By David Brauchler III

23 June 2026

Financial institutions are rapidly adopting AI across fraud detection, anti-money laundering (AML), underwriting, trade execution, customer service, and operational workflows. The technology is advancing quickly, but governance, assurance, and security controls are not always keeping pace.

For security leaders, risk teams, and regulators, the central question is no longer whether AI creates business value.
The question is whether organizations can demonstrate that AI-enabled decisions are secure, explainable, auditable, and operating within defined risk tolerances.

While much of the market discussion remains focused on model performance and prompt guardrails, the more significant risks often emerge from the surrounding architecture, permissions, data flows, and decision-making processes.

Across banks, insurers, and asset managers, NCC Group consistently observes four areas where control gaps are developing as AI adoption accelerates.

1. The “Sandbox” Assumption Often Breaks Down in Production

Many organizations assume that because an AI model operates within a sandbox or isolated environment, it cannot directly impact critical systems.

In practice, this assumption frequently breaks down.

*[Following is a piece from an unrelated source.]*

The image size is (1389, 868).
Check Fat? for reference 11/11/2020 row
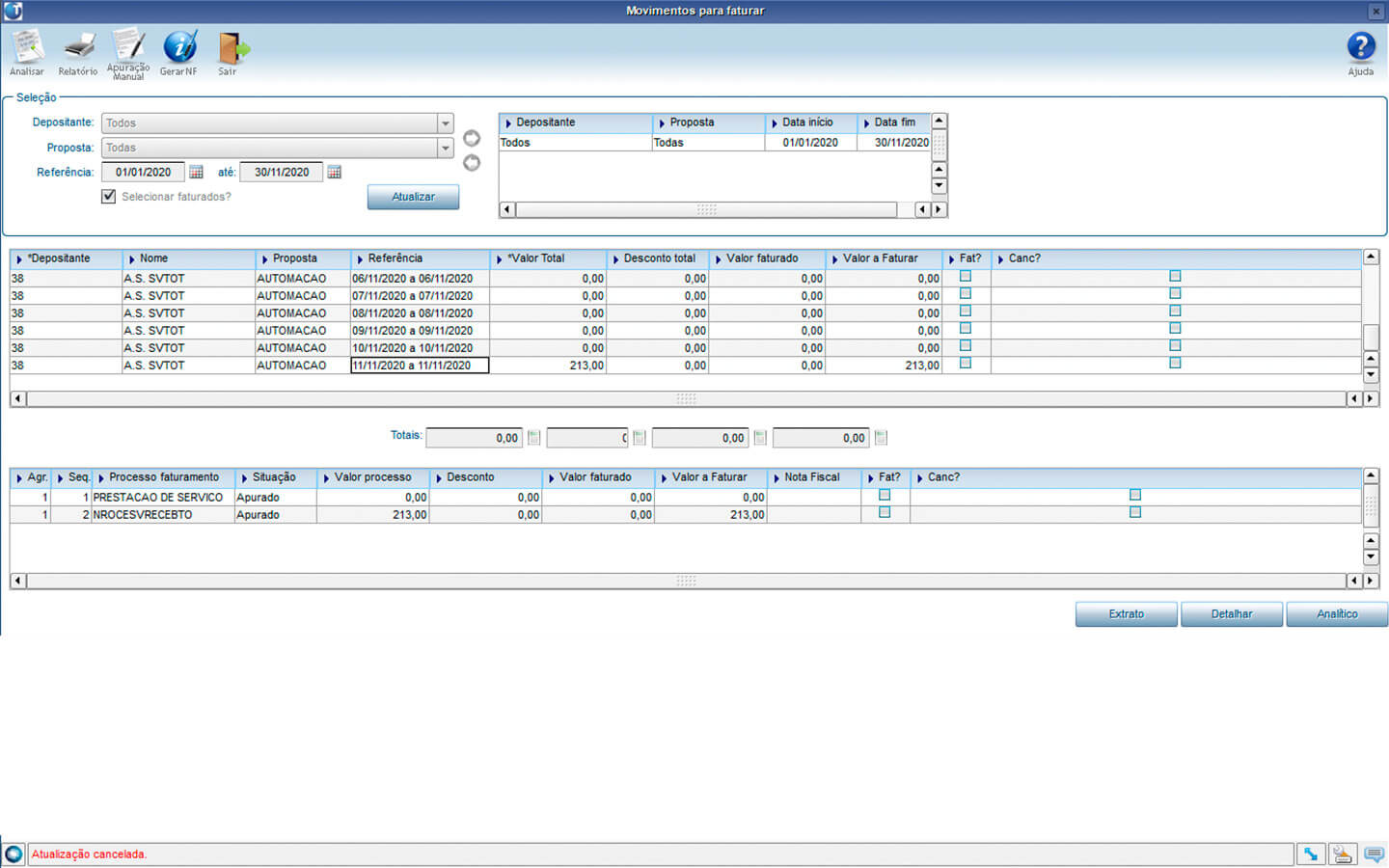pos(966,364)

During assessments, we regularly observe AI workloads that:

  • Share infrastructure with other business services
  • Retain credentials that provide access to internal applications, APIs, and data stores
  • Operate with permissions broader than those required for their intended purpose
  • Maintain persistent access to sensitive customer, transaction, or operational data

Under these conditions, a malicious prompt, compromised data source, or cleverly crafted attachment may influence the model to perform actions that affect financial systems directly.

Depending on the architecture, this could include:

  • Accessing customer records
  • Modifying account information
  • Triggering downstream workflows
  • Retrieving confidential business data
  • Initiating actions that appear legitimate to surrounding systems

Organizations that are successfully reducing exposure typically:

  • Deploy isolated execution environments
  • Apply least-privilege access controls
  • Restrict resource access to specific tasks
  • Validate all inputs regardless of source

If an AI-enabled application can influence a financial process, it should be treated as part of the organization’s control environment rather than as a standalone technology component.

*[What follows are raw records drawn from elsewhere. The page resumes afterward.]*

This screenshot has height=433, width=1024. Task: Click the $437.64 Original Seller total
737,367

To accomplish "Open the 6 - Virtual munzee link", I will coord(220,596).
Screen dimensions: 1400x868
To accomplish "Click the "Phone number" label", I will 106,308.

2. Human Review Alone Is Not a Security Control

Many organizations continue to assume that human review provides an effective safety net for AI-enabled processes.

Historically, human reviewers have played an important role in functions such as fraud investigations, AML reviews, customer onboarding, underwriting assessments, and compliance monitoring.

However, AI introduces attack techniques that human reviewers were never designed to detect.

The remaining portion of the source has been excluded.